[Document passage Boundary: Start]

Kubasaki senior Alex Fernandez goes up to spike past Sarah Englin of the American School in Japan during Tuesday's divisional play in the 2005 Far East High School Girls Class AA Volleyball Tournament. Fernandez had six spike kills and five block points as Kubasaki edged ASIJ 25-23, 25-20. (Dave Ornauer / S&S)

CAMP FOSTER, Okinawa — Alex Fernandez is torn.

The volleyball player and pole vaulter attending Kubasaki High School this semester is facing a couple forks in the road, regarding her school choices in the second semester and which college might be in her future.

Fernandez, who transferred during the summer to Okinawa from Woodland High School near Sacramento, Calif. to be with her father, is enjoying island life, making friends and renewing acquaintances from her previous four-year stay here.

But while playing a central role in the resurgence of Dragons volleyball as a middle blocker, a part of her longs for a return to California, where her mother resides, and where there are larger schools and stronger competition.

“I love playing with these girls,” said Fernandez, a few days before heading to Seoul American for this week’s Far East High School Class AA Tournament. “I’m having more fun here than in California. It’s more fun here. The island atmosphere, there’s so much you can do here, and the people here are awesome. You feel safer here.

“But opportunities for better competition are greater, far greater in California than here,” Fernandez said of California Interscholastic Federation programs, with school enrollments that can number as much as 5,000, compared to Kubasaki, which is about 700.

“It’s more serious there. It’s nothing like it is here,” Fernandez said.

Even her post-high school future is full of choices that seem to have Fernandez hedging her bets on attending San Diego State, where she’d made up her mind to go … or so she thought, until she began hearing from a handful of Ivy League schools and others wanting her to run track.

“I’ve known I wanted to go there (San Diego State) since the beginning of my junior year” at Woodland High, Fernandez said.

That was before Harvard, Cornell and Princeton came calling. Fernandez, a 4.0 grade-point average student, has also heard from Stanford and Duke. Initially interested in studying international relations, she’s now considering the possibility of becoming a teacher.

It’s been that kind of year for Fernandez, who left Woodland over the summer to reunite with her father, Rick, an Army warrant officer assigned to special forces the past eight years at Torii Station. Two of Alex’s sisters are also on Okinawa.

[Document passage Boundary: End]
[Dataset section Boundary: Start]

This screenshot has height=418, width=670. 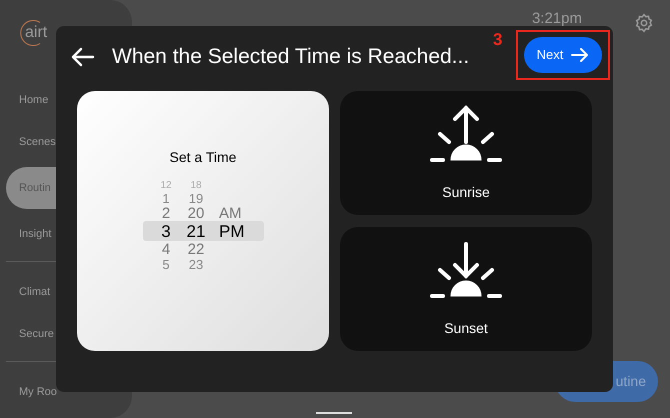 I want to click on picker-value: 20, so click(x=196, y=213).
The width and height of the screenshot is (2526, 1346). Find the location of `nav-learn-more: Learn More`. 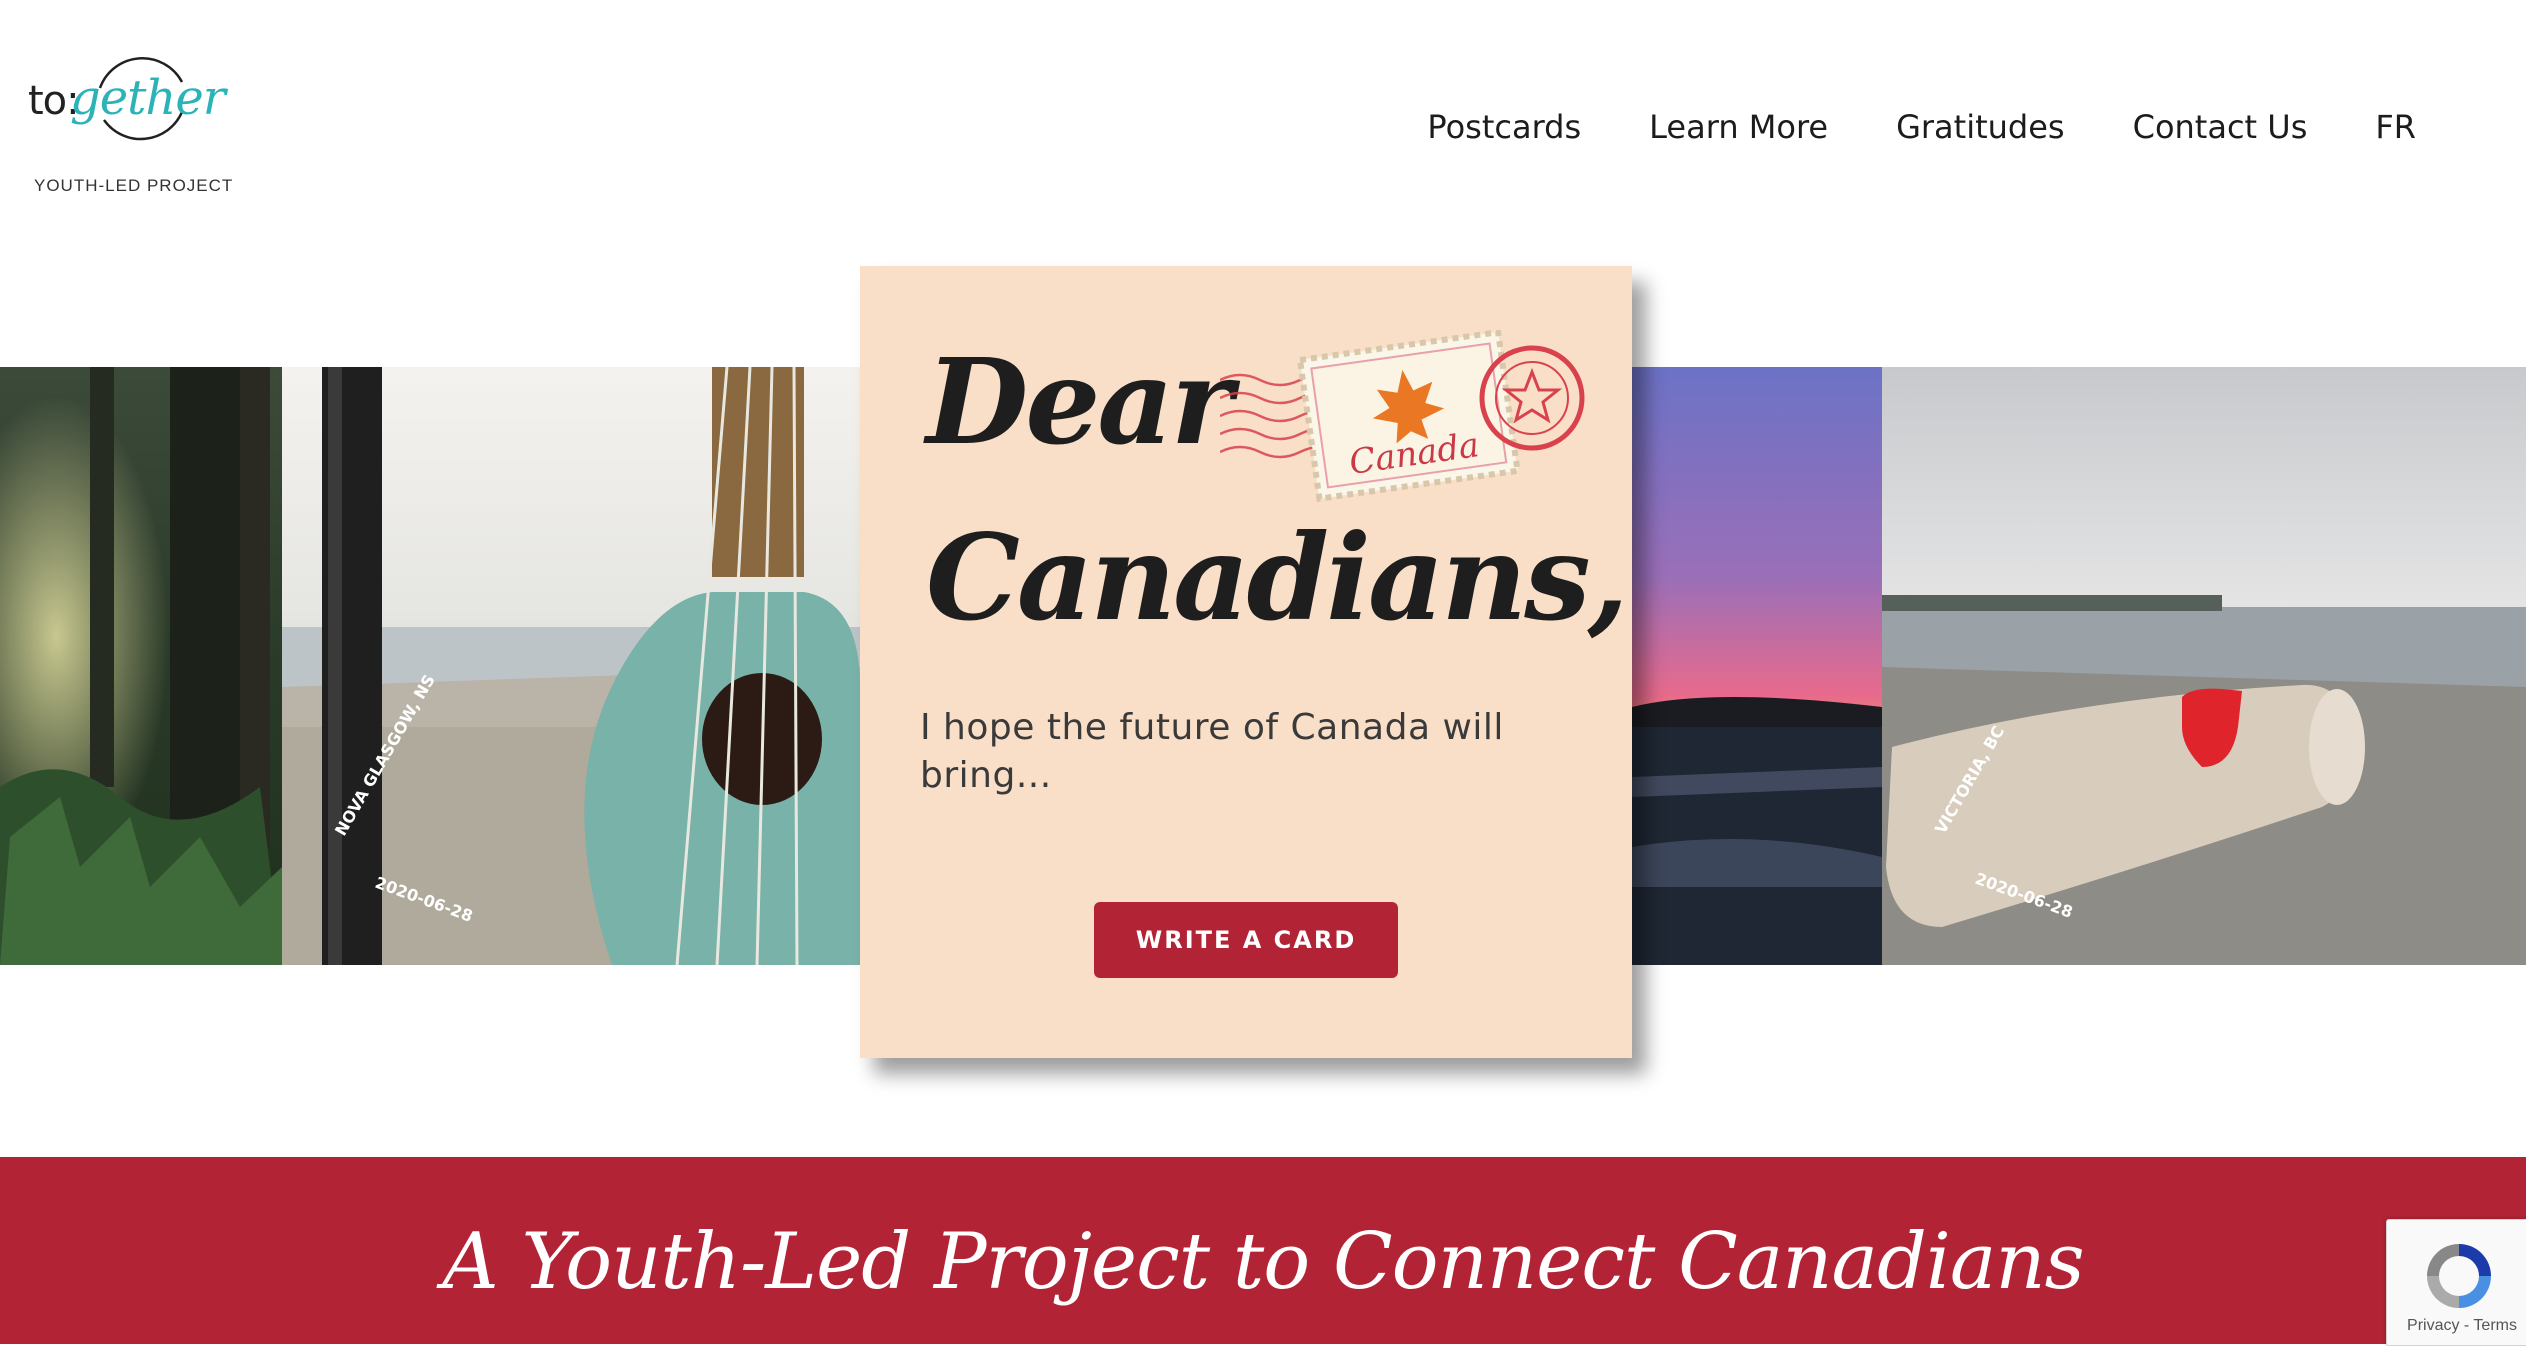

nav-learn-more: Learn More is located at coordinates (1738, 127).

[Dataset section Boundary: End]

### Tasks and exercises
1. Check each statement against the article about Alex Fernandez and mark it yes or no. Quote the words from the article that settle it.
(a) Fernandez transferred to Kubasaki from a school near Sacramento.
(b) Kubasaki has an enrollment of about 5,000.
(c) Fernandez plays outside hitter for the Dragons.
2. According to the article about Alex Fernandez, what is her father's position?
3. Continue the article about Alex Fernandez from where it stops.

### Written answers
1.
(a) Yes: "transferred during the summer to Okinawa from Woodland High School near Sacramento, Calif."
(b) No: "compared to Kubasaki, which is about 700."
(c) No: "as a middle blocker"

2. He is an Army warrant officer who has been assigned to special forces at Torii Station for the past eight years.

3.
Once enrolled at Kubasaki, Fernandez tried out for the Dragons volleyball team, and immediately impressed coach Terry Chumley with her athleticism. She’ll dive for the ball in an open area or slide on the court to keep a ball from going out of bounds equally as well as slamming the ball inside the 10-foot line or blocking opponents’ spikes.

“Normally, you’ll substitute a middle blocker when she rotates to the back row, but she plays the full rotation,” Chumley said. “She’s one of few middle blockers who play all positions.”

Fernandez has given the Dragons a confidence boost and elevated their level of play, Chumley said — so much so that the Dragons swept the Okinawa Activities Council season series convincingly from island-rival Kadena. Longtime teachers and coaches at Kubasaki compare the Dragons to the 1983 team that reached the Class AA semifinals.

“Her experience and skill level sets an example and the girls have stepped up. Every girl on the team has stepped up,” Chumley said.

“They feel more confident when she’s out there. She’s a great hitter, but we have an all-around good team. It’s not like she’s carrying the team herself, but she’s helped the level of play of the team immensely.”

Fernandez said she plans to finish the semester at Kubasaki, then head back to Woodland, where her mother, Helen Shellhammer, resides.

Part of her, though, is considering the possibility of remaining at Kubasaki for the rest of her senior year to compete for coach Charles Burns and the Dragons track and field team.

“I’m still tossed up about that,” she said.

Fernandez is accomplished in several track events — she’s run the 100 hurdles in 15 seconds and high-jumped 5 feet 3. She also long-jumped 16 feet while in the eighth grade; the OAC record in that event is 16-2.

Perhaps the biggest obstacle to staying: OAC track and field does not include pole vaulting — Fernandez’ specialty — as an event.

As a junior at Woodland, she vaulted a personal-best 11 feet, 9 inches, well short of the national record of 14 feet, but good enough to rank Fernandez No. 7 in the CIF most of the season.

“No vault here will probably send me back,” Fernandez said.

No matter whether she finishes at Kubasaki or Woodland, whether she ends up at San Diego State or elsewhere, Fernandez has developed a soft spot for dealing with young people, which she says may lead her to a life in the classroom.

“I love working with kids,” she said. “I wanted to go into international relations, (but) I’m thinking of learning to teach, get my teaching credential, and maybe come back here and coach.”

Despite the distractions of being pulled in different directions, Fernandez asserted that her senior year has been one of the best of her life.

“I wouldn’t have changed anything,” she said.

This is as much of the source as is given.